Background information
- Born: Neil Andrew Carter 11 May 1958 (age 68) Bedfont, Middlesex, England
- Genres: Classical; jazz; hard rock; heavy metal;
- Occupations: Musician; songwriter; examiner;
- Instruments: Keyboards; guitar; bass guitar; saxophone; clarinet; flute; vocals;
- Website: Official website

= Neil Carter (musician) =

Neil Andrew Carter (born 11 May 1958) is an English musician who has worked in diverse genres throughout his career. Classically trained on the clarinet and piano, he became a professional rock musician at 17 and had his first "mainstream" experience with singer-songwriter Gilbert O'Sullivan. He subsequently played guitar and keyboard for the hard rock band UFO (from August 1980 until their first breakup in 1983), guitarist Gary Moore, and Wild Horses. He is credited with co-writing a number of Gary Moore's songs, including the worldwide hit "Empty Rooms".
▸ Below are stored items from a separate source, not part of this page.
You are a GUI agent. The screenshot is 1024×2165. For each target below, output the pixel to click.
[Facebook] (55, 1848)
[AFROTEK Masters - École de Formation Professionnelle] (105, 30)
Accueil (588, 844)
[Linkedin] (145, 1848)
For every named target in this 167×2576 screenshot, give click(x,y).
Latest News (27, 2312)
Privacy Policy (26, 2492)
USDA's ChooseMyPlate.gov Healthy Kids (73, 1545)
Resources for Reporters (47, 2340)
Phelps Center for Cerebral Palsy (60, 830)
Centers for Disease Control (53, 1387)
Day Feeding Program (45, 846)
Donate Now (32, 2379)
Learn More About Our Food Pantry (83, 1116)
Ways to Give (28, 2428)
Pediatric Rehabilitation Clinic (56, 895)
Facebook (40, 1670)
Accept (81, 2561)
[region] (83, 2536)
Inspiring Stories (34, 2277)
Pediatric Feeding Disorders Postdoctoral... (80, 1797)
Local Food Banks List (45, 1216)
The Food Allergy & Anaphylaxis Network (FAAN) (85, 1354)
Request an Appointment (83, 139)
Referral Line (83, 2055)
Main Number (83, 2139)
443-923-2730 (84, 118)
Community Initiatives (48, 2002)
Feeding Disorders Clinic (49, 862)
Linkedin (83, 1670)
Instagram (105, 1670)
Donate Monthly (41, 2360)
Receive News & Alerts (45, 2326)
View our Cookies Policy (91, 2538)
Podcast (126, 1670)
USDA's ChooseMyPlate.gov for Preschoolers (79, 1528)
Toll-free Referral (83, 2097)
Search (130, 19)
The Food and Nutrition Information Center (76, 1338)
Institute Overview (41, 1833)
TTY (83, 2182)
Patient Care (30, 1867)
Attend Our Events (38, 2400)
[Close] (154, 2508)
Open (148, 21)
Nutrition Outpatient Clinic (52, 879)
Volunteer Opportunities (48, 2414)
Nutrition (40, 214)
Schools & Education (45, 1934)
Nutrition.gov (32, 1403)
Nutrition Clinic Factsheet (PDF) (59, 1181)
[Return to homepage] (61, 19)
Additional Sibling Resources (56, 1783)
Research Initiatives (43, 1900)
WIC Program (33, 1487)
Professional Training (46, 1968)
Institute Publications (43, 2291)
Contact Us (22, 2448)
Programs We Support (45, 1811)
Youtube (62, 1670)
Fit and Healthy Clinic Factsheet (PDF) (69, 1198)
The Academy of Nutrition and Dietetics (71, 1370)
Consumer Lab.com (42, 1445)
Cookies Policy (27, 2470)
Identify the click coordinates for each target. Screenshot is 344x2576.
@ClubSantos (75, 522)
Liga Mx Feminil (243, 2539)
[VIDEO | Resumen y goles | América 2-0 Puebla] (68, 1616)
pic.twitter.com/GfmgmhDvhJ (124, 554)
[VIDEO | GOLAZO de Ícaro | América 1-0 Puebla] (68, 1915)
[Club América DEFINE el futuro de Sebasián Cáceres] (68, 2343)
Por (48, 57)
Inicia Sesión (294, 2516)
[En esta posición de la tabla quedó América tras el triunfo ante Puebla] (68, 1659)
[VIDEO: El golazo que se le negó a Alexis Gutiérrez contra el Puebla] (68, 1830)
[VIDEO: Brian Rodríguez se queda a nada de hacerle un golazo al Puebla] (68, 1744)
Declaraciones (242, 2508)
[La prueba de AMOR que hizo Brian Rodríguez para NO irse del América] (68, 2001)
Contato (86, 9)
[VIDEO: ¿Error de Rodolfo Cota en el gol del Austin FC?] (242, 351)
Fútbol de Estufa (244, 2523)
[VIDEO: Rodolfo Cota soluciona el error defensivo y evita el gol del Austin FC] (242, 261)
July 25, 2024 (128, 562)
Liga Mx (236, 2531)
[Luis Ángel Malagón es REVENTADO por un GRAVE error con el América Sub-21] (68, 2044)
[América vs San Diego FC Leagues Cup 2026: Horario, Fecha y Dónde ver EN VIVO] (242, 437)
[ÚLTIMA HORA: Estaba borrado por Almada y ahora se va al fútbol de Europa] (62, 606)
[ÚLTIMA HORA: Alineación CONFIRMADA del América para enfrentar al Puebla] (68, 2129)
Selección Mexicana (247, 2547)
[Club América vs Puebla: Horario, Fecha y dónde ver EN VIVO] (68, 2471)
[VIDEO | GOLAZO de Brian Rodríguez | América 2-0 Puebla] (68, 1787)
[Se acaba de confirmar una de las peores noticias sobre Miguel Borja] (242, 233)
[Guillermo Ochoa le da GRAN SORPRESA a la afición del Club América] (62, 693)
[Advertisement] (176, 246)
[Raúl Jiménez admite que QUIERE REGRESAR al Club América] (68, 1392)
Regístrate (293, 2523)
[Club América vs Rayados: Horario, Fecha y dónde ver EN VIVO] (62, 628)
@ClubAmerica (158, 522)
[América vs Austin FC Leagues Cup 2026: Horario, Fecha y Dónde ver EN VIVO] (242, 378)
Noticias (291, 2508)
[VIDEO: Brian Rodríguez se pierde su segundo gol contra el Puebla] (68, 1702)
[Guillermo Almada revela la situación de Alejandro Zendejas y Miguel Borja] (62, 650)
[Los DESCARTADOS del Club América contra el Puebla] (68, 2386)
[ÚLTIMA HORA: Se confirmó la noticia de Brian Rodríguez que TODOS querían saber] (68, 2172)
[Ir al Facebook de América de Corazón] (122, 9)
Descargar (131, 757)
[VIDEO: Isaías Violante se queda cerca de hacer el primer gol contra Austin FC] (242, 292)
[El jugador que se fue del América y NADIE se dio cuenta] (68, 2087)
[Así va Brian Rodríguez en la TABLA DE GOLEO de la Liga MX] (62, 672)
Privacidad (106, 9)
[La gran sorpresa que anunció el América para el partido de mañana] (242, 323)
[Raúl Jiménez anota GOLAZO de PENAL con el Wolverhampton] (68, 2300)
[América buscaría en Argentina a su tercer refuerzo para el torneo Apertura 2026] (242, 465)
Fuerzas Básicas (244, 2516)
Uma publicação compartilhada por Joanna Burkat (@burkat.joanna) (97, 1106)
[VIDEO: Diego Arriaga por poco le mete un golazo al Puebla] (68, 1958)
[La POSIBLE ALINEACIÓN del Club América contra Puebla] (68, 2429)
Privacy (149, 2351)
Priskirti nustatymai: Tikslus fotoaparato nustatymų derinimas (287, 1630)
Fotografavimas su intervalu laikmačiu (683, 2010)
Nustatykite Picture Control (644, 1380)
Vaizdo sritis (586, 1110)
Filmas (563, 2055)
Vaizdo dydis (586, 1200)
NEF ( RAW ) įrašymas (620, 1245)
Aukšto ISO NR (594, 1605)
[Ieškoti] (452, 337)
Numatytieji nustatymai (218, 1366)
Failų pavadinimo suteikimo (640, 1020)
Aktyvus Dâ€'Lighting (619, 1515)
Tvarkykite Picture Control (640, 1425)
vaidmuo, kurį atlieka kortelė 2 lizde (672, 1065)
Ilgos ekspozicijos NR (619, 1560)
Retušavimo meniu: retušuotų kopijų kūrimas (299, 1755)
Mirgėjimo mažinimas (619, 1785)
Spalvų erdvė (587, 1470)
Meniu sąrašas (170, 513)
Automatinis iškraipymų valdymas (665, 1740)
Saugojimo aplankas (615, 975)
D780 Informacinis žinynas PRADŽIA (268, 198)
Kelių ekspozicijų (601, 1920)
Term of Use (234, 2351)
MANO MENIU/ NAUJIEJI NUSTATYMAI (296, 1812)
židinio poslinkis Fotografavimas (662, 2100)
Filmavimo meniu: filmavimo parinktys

At 30, he left the rock world and developed a different career as a teacher of woodwind (saxophone and clarinet). He became an ABRSM music examiner in 2003. 2010 saw an unexpected return to rock with Gary Moore, playing festivals across Europe and a tour of Ukraine and Russia. Future tours and a Celtic rock album were to follow, but this was curtailed by the death of Gary Moore in February 2011. In 2014, he retired from Brighton College and moved permanently to his home in Lanzarote.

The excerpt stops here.